At 38 years of age, Alessandro Petacchi is one of the oldest sprinters in the peloton but while most fast men lose their edge over the years, the Italian is still sharp, looking to take home the green points classification at the Tour de France in 2012.  He isn't even thinking about retirement.

Petacchi is stepping up his game for 2012 to attempt to beat the reigning world champion, Mark Cavendish, and rather than remain in Europe, he has chosen to begin his season at the Santos Tour Down Under with his Lampre-ISD team.

"I'm still able to ride, perhaps because I lost a year in 2006, and so I still have a year of energy to spend," Petacchi said in an interview with Quotidiano.net.  "I don't think that the season that's about to start is my last season, I'd like to do another year."

Petacchi's peak came in 2003, when he claimed 15 Grand Tour stages, four in the Giro d'Italia, six in the Tour de France and five in the Vuelta a España. He earned a massive nine stage wins in the Giro the following year, taking out the points classification, and ended the year with four Vuelta stages.

A steady string of Grand Tour stages followed in 2005, along with his win in Milan-San Remo, his only Monument to date.

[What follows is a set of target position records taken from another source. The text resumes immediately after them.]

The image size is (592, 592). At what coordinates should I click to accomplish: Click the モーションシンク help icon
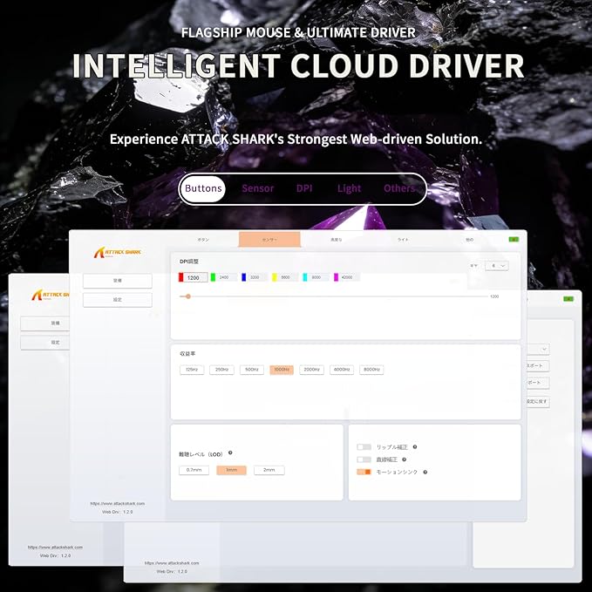coord(425,472)
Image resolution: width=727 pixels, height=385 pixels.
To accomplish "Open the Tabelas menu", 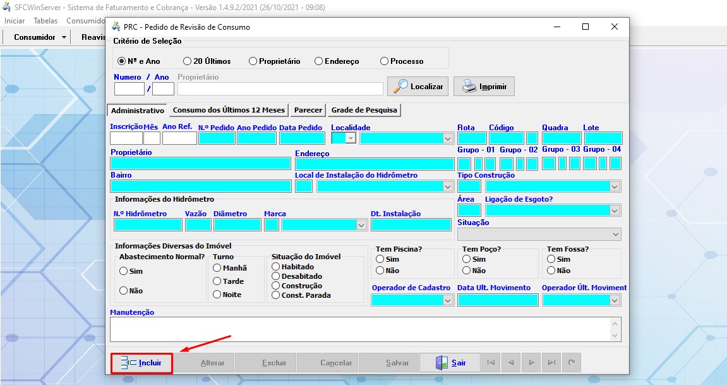I will coord(45,21).
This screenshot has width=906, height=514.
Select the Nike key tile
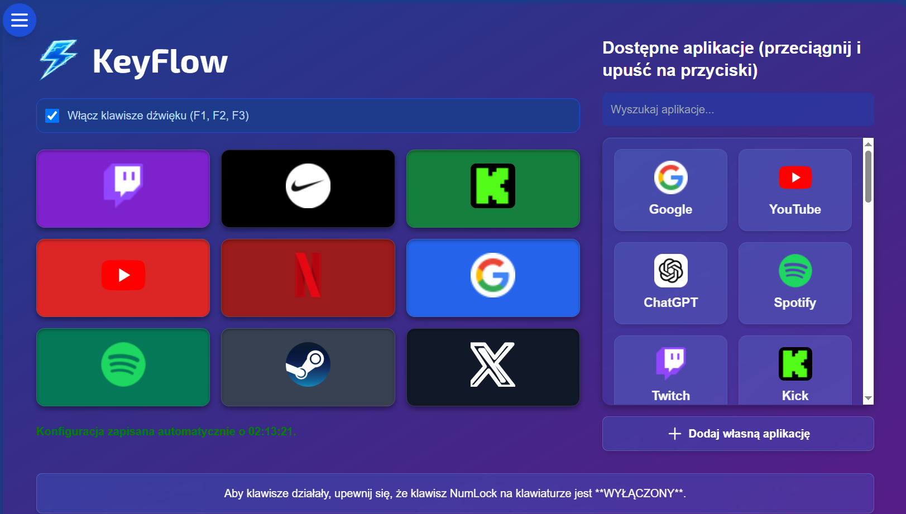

His chances to add to his Grand Tour tally ended in 2006 when he broke his kneecap in a crash at the Giro d'Italia, and his five Giro stages of 2007 were disqualified after he tested positive for excessive asthma medicine following stage 11.

Despite the setbacks, he is still the number four ranked Italian in terms of overall victories, behind Francesco Moser, Giuseppe Saronni and Mario Cipollini.

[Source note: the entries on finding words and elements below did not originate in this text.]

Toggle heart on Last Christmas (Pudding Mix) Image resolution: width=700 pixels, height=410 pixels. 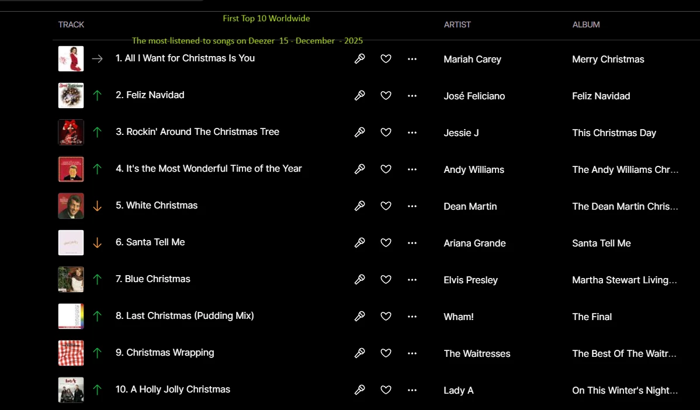click(x=386, y=317)
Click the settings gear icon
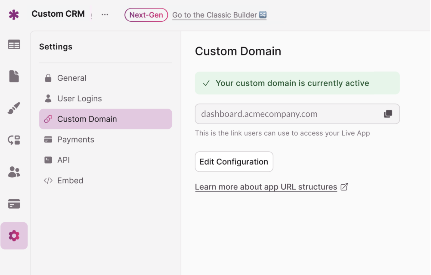Viewport: 431px width, 275px height. (14, 236)
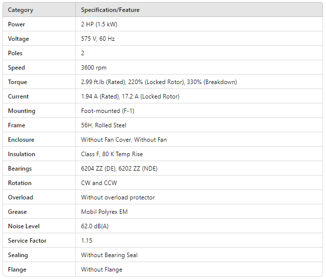Select the 'CW and CCW' rotation value
The height and width of the screenshot is (279, 326).
(99, 183)
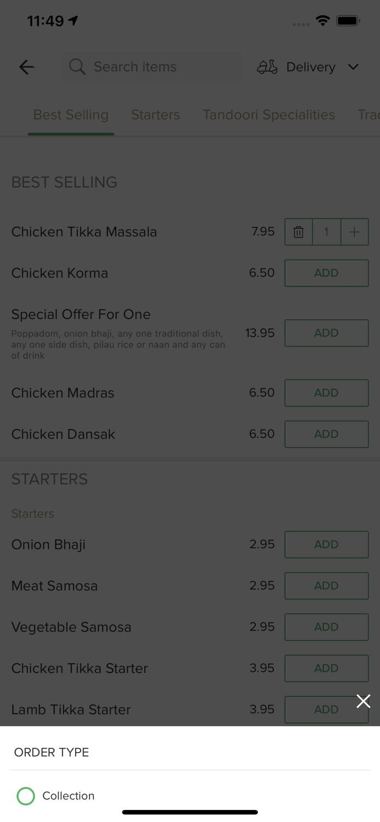Screen dimensions: 380x822
Task: Tap plus to increase Chicken Tikka Massala quantity
Action: pyautogui.click(x=354, y=232)
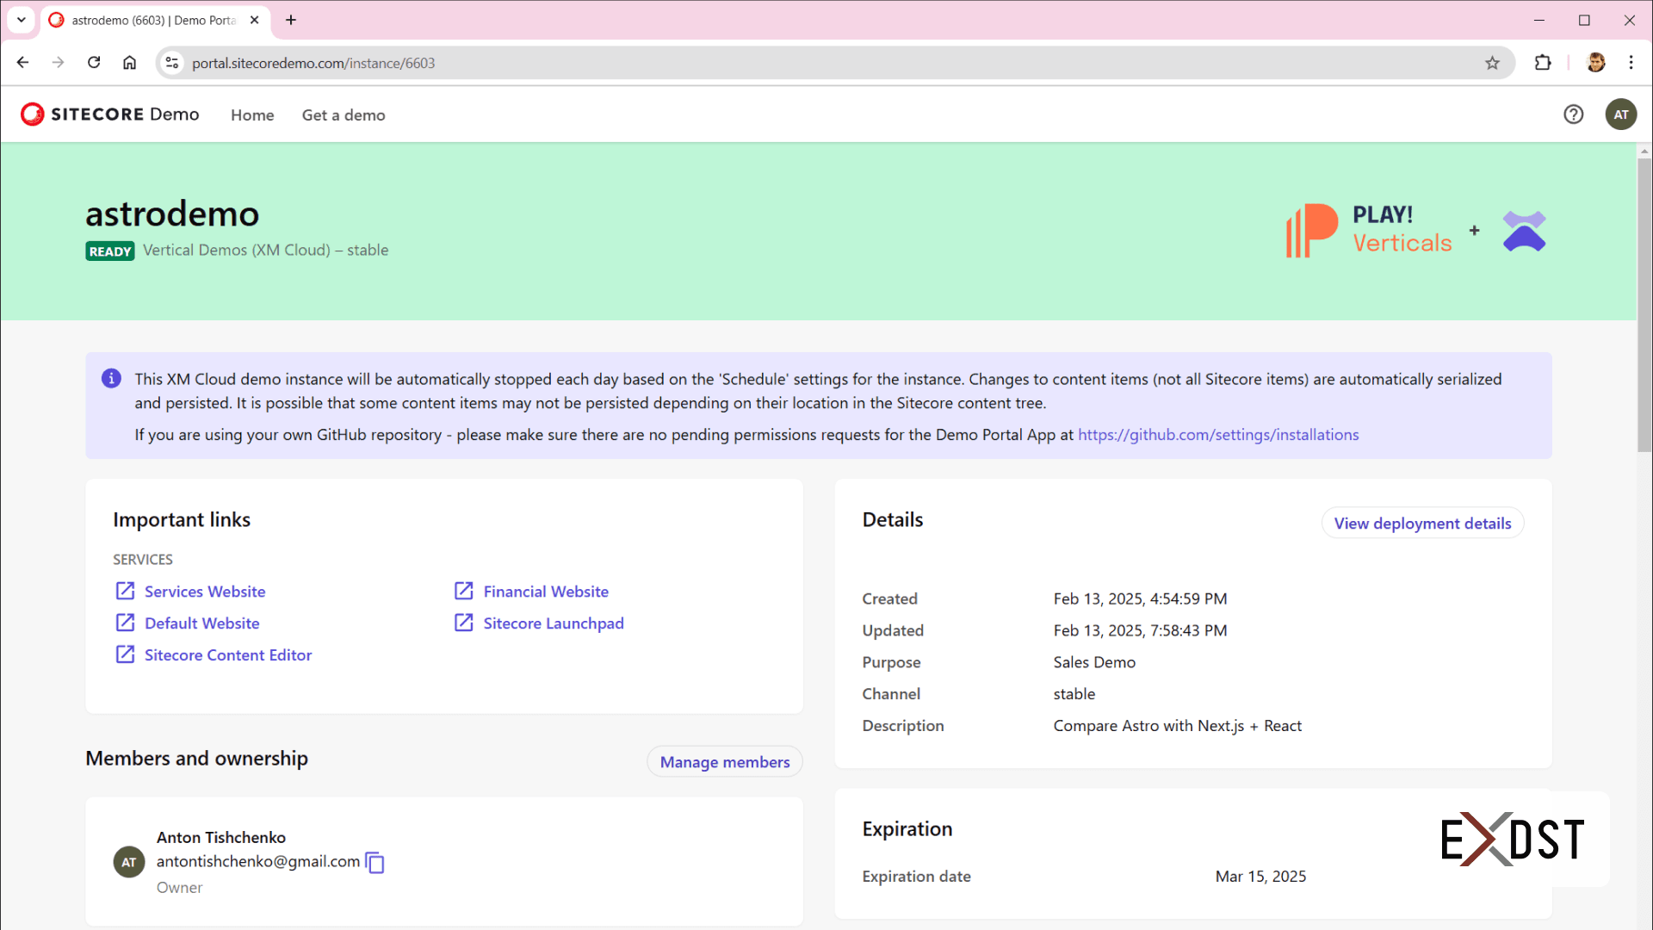The image size is (1653, 930).
Task: Select the Home navigation item
Action: (251, 115)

Petacchi still disputes his exact number of career wins, calling the tally at 180 after his Giro d'Italia stage win last year. While 13 wins have been erased due to his doping offense, he is still within sight of Cipollini's 191.

"It will be hard to pass the first two, and besides, it doesn't seem right to surpass my team manager," Petacchi said.

"If I succeeded in beating Cipollini, it would be a big personal satisfaction. In the end, it's the type of wins you have that count. Mario is a great champion, for me it was already important to beat him during my career. Having him as a rival helped me a lot, beating a foreigner wouldn't have been the same thing. It made me more famous, and changed my career because he was world champion."

His main competition now comes from Mark Cavendish, who Petacchi says has already shown himself to be a great champion. "He still has eight to 10 years ahead at high levels, he won a Worlds that was perfect for him.

"For me, he is a rival. It's always nice to see new faces even if he's been winning a lot for two to three years. After Cipollini, for me he represents another challenge, and at 38 years of age, it's not easy."

His main goal is to arrive at Milan-San Remo in top form and to try and take his second victory there before focusing the remainder of the summer on the Tour de France.

"This year I'll do the Tour – I'll probably skip the Giro, and I hope that I go better than last year."